Greenspan holds roundtable on criminal justice
State Rep. Nathan Manning (R-District 55), chair of the House Criminal Justice Committee, joined Rep. Dave Greenspan (R-District 16) for a roundtable discussion at Bay Library on March 20. Rep. Manning talked about legislation before his committee and answered questions from an audience of five local officials and seven citizens.
- HB30 – Add prison term if permanently disable victim
- HB38 – Increase penalty for murder or assault of certain persons
- HB56 – Expunge criminal record if caused by human trafficking
- HB63 – Add prison term if disfigure or incapacitate victim
- HB81 – Prohibit death sentence if have serious mental illness
- HB95 – Enhance penalty for moving violations while distracted
- HB109 – Increase penalty if offend against elderly or disabled
Some bills are introduced in response to specific cases. Rep. Manning acknowledged that this can result in overly complex laws. Moreover, some argue that judges already have discretion to impose a range of penalties to fit a crime.

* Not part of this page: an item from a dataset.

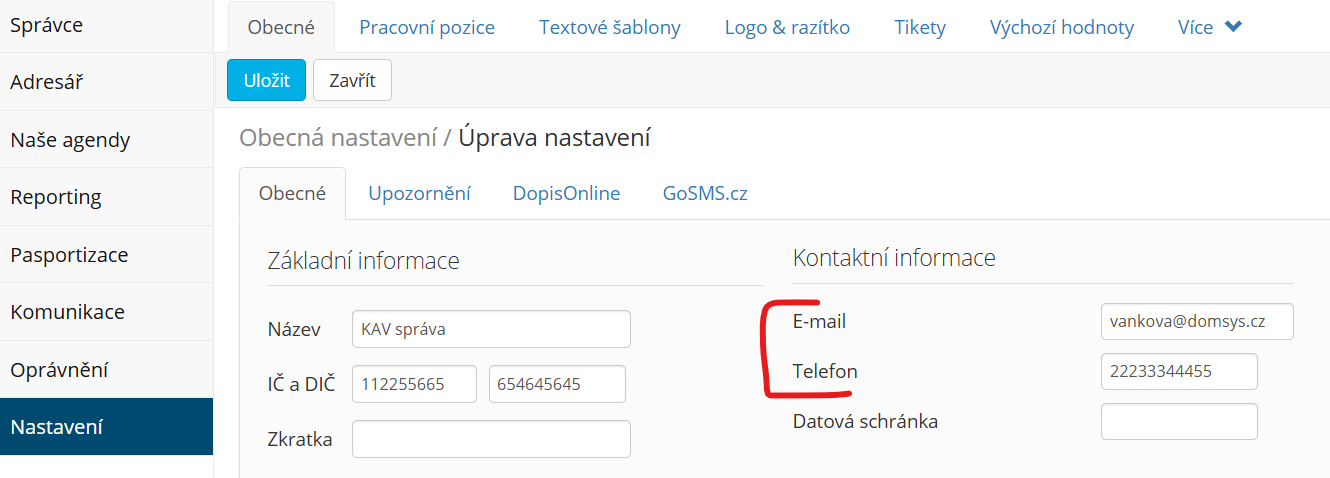1330x478 pixels.
Task: Go to the Tikety tab
Action: point(920,27)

Another philosophical question is whether to increase the penalty for a crime, or the level of the crime – for example, whether a misdemeanor should be a felony, or a misdemeanor in a higher degree.
The last General Assembly started to recodify Ohio's criminal laws. The commission report is expected out in the next several months and may be broken into two sets of recommendations: clarifications and changes in substance.

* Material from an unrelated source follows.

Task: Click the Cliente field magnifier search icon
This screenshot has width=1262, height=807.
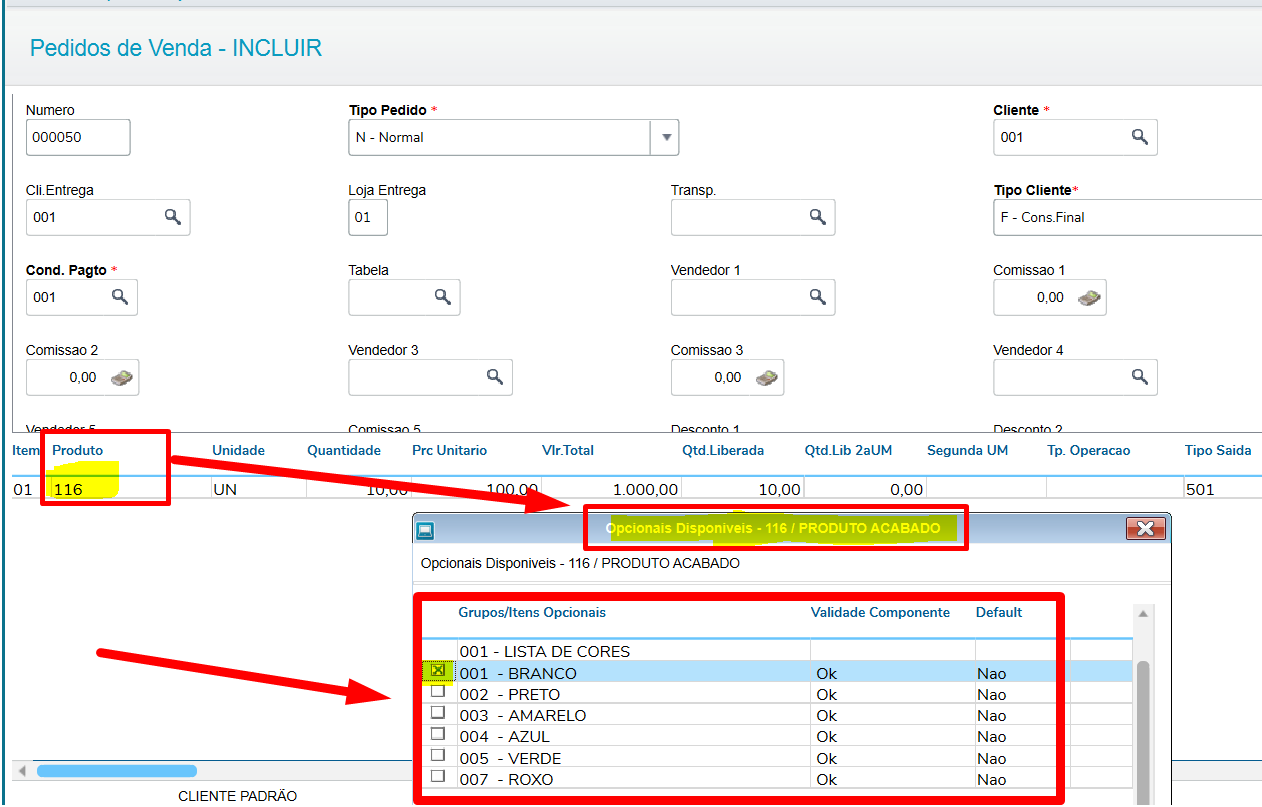Action: point(1139,137)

Ohio is fourth in the country in prison population, and first in the number of people on probation. The state's jails and prisons are about 11,000 over their 50,000-person capacity. Beds are simply added to existing cells in order to accommodate new prisoners. This presents dangers for both inmates and guards.
Including administrative costs, each prisoner costs Cuyahoga County $85-$100 a day. Edward Kraus, Director of Regional Collaboration and a former prosecutor, noted that with the help of an Arnold Foundation grant, the county wants to shift bail to a risk-based assessment, so that defendants likely to flee or do harm are retained, while low-risk individuals can return to the community and their jobs while awaiting trial.
There is currently no legislative measure to privatize prisons.
After the biennial budget has passed, a task force will be constituted to address the opiate crisis. Possible measures include education, treatment, inpatient admission, medication and establishing regional detox centers. Rep. Greenspan noted that it is an economic as well as a human problem: if businesses cannot find job applicants who can pass a drug test, they will not locate in or move to Ohio.
Fairview Park Police Chief Erich Upperman discussed the need to help fund MARCS radios, especially for smaller safety departments that have already been hit with reductions in local government funding. The relative efficacy of enhancing suicide prevention programs versus adding fencing to bridges was also discussed.
Rep. Greenspan plans to hold discussions featuring issues before each of the Ohio House's standing committees at 10 a.m. on Mondays. Next up: State & Local Government Issues, April 10 at the Fairview Park Library.